La Vache qui ritI had never heard of an artist named Wim Delvoye, before I read an interview with him ("Je cherche à donner une cotation à l'art", August 26) by Geneviève Breerette for Le Monde. (I missed James Graff's 2003 piece on Delvoye for TIME, as well as Els Fiers's A Human Masterpiece, for Artnet in 2001.) He has his studio in Ghent, Belgium, and he is probably best known for his Cloaca machines, installations that recreate the human digestive process and end up producing, well, shit. What is he up to these days? The interviewer describes three or four assistants working in his studio at computers. One was working on a drawing of a Gothic style chapel, a private company's project that will house twelve windows based on X-ray images of bodies ("a true danse macabre worthy of fear and plague imagery from late Middle Ages"). Another was finishing the reproduction of a fountain by Jef Lambeaux, a 19th-century sculptor, which is going to be installed across from the original. He has also created Art Farm, near Beijing, where he plans to house some twenty pigs that he has had specially tatooed. Here's an excerpt of the interview (my translation), about Delvoye's plans to sell public shares in the Cloaca project on the stock market:

How far have you gotten with selling shares of Cloaca, your shit machine?

It's coming along. It's in process with my lawyers.

Why do you want to sell it on the stock market? To deconstruct the mechanism of capitalism?

Yes, to show how the system works. I am not really against it, it's more ironic. I am making fun. I don't take either side. I'm Belgian, I'm Flemish. I have nothing to win by taking sides. I have no opinion. Besides, what opinion can you have on something like our economy, that is just there, everywhere, in every corner, like God? The economy is everything. It may always have been like that.

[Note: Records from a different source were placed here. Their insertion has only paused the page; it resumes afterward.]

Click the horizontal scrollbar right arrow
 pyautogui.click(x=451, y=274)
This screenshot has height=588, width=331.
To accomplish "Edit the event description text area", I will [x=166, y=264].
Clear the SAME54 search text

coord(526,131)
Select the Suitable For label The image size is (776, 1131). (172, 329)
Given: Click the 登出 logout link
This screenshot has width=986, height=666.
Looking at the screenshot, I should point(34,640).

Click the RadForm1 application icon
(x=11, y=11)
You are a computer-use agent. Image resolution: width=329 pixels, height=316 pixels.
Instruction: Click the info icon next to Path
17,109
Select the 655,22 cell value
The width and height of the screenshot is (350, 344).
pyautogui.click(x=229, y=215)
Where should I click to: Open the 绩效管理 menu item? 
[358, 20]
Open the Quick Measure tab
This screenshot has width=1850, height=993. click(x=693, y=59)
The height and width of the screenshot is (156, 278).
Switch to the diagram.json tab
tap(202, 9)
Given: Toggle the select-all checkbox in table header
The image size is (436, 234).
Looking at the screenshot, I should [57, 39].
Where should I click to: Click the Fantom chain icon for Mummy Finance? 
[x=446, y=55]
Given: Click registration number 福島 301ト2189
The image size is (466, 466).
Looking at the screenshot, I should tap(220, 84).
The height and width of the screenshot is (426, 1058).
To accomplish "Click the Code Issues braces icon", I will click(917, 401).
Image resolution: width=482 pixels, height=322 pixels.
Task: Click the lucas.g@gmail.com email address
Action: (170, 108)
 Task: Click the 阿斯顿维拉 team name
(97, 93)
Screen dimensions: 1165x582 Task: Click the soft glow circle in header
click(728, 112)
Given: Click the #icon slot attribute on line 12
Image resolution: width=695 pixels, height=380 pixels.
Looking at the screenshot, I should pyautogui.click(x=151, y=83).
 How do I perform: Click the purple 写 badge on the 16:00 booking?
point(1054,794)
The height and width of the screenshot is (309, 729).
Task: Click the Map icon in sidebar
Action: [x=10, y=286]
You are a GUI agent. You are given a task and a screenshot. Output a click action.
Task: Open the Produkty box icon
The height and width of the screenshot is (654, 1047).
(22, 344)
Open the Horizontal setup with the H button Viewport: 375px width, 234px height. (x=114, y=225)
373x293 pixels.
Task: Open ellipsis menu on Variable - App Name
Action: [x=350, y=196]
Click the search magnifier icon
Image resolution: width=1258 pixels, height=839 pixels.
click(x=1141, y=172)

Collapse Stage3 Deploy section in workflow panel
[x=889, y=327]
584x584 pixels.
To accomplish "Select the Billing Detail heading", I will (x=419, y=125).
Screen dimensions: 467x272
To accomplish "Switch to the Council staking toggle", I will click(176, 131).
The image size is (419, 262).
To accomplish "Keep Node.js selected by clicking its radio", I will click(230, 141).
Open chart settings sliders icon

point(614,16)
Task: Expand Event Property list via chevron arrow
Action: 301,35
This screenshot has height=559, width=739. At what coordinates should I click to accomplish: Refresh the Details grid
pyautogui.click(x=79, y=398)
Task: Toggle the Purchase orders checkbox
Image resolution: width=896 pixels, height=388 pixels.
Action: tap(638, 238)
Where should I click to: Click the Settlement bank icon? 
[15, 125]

As an artist, I am interested in Darwin, in Adam Smith, and I read books by contemporary economists and love to ponder art. I find the book on the table in front of you very interesting: Why are artists poor? It's a good question considering the prestige artists enjoy and the money that gets thrown at them. Its author, Hans Abbing, is a sociologist, a disciple of Bourdieu, but a little more flexible. He admits that one can actually have pleasure in art.
The Biennale d'art contemporain de Lyon has invited Delvoye this fall. He is going to mount a show in a large space in the Triangle. He told the interviewer that one room's walls were going to be covered with 4,000 stickers from packages of La Vache qui rit cheese, which he started collecting 20 years ago. The installation will be in place for two years. He is also interested in genetics and is planning a project called Art Pharm, also in China, which will produce "genetically modified art."